At the crux of driver unrest is an unregulated market in which individuals pay high prices to operate cab companies and lease cars to drivers.
The permits, often called medallions, go for as much as $140,000, according to the report. The permits are similar to liquor licenses; they're granted by a public agency and come with regulation. But unlike liquor licenses, the sale of taxi permits in San Diego has not resulted in income for the public. Buyers pay a nominal administrative fee to MTS to transfer the permit, but the larger transaction happens behind closed doors, typically in cash.
The sales do not violate local taxi ordinances. Taxi union representatives stop short of calling the dealings an illegal black market, but say they create a system that exploits drivers, who are often immigrants and refugees.
The permit holders pass their high permit costs down to drivers through inflated lease prices. Taxicab leases are as much as $400 a week, or about 40 percent of the driver's gross earnings, according to the report.
In this arrangement, drivers are classified as independent contractors and do not have access to employment-based health insurance or workers compensation. That's a precarious situation, as drivers report their cars are poorly maintained.
"Drivers face poverty earnings and working conditions that would be illegal if they were statutory employees rather than independent contractors," said Peter Brownell, the research director at CPI.
MTS requires all taxicabs be inspected annually. It also does random field inspections. But according to the report, 98 percent of vehicles inspected in the field were taken out of service.
MTS Taxicab Administration Manager Bill Kellerman refuted the claim, saying the figure doesn't take into account the number of cars that pass field inspections.
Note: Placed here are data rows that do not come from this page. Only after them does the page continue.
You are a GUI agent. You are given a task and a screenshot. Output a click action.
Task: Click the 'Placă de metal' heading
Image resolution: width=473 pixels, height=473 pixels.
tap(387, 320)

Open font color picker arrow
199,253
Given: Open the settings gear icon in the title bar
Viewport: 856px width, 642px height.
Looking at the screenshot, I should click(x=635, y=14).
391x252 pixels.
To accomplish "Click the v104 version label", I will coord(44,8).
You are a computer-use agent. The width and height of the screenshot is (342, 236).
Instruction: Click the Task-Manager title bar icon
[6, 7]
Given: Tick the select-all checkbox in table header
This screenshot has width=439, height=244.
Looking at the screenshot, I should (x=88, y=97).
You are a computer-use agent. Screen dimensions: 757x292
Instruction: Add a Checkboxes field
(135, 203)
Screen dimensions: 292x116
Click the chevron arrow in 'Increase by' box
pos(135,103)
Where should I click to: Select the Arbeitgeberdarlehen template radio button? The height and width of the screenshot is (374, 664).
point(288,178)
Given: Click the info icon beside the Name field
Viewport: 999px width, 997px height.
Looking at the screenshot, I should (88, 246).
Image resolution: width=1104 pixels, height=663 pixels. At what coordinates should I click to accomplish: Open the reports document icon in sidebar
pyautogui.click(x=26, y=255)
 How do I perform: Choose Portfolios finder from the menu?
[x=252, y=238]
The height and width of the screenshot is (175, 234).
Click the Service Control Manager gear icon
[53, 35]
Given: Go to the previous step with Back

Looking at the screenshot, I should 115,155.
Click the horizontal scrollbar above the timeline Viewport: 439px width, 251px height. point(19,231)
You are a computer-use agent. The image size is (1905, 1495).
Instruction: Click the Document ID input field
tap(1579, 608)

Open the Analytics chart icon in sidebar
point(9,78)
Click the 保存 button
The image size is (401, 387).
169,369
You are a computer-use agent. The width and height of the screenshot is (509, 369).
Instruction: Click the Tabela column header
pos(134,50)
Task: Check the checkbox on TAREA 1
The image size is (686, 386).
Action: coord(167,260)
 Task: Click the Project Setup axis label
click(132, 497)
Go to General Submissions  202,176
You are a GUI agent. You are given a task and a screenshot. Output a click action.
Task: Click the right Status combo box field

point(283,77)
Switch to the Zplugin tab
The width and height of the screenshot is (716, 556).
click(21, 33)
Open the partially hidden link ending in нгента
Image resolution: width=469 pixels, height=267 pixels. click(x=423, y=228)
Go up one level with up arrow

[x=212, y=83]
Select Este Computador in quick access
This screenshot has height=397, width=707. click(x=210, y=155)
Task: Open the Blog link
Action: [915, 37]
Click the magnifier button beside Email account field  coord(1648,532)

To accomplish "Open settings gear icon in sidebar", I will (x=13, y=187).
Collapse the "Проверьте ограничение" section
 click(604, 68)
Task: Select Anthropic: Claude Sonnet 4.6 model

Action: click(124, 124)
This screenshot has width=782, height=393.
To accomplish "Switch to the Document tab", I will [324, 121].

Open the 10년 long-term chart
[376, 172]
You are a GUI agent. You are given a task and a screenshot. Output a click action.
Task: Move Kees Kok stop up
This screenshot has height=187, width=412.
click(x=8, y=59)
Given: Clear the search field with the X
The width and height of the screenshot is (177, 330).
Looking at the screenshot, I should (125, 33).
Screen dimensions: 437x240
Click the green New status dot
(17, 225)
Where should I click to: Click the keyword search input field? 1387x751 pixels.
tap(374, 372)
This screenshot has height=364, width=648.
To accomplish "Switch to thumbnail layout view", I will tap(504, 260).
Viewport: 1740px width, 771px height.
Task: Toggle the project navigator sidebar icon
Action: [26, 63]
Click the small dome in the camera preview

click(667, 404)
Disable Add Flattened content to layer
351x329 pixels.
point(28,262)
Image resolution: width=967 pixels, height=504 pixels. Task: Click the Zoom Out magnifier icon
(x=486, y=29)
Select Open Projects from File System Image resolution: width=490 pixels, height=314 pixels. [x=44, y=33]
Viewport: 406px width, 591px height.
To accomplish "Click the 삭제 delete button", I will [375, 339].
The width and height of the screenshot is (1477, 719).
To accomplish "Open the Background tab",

Inspectors do not file reports for cars found without problems. He said MTS has one of the most stringent inspection programs in the nation.
MTS also holds contracts with the cities of El Cajon, Imperial Beach, La Mesa, Lemon Grove, Poway and Santee.
The mayor has assembled a task force to study reforming the taxi industry, which could include transferring the regulation of it from MTS to the city. The mayor will extend the current MTS contract for just one year, instead of the standard five.
That means nothing could change for some time. Taxi driver Ali could face retaliation from his leaseholder for speaking out about working conditions, but he says that doesn’t matter.
“We’re tired of not speaking up," he said. "This is the time for us to speak up and for our voice to be heard.”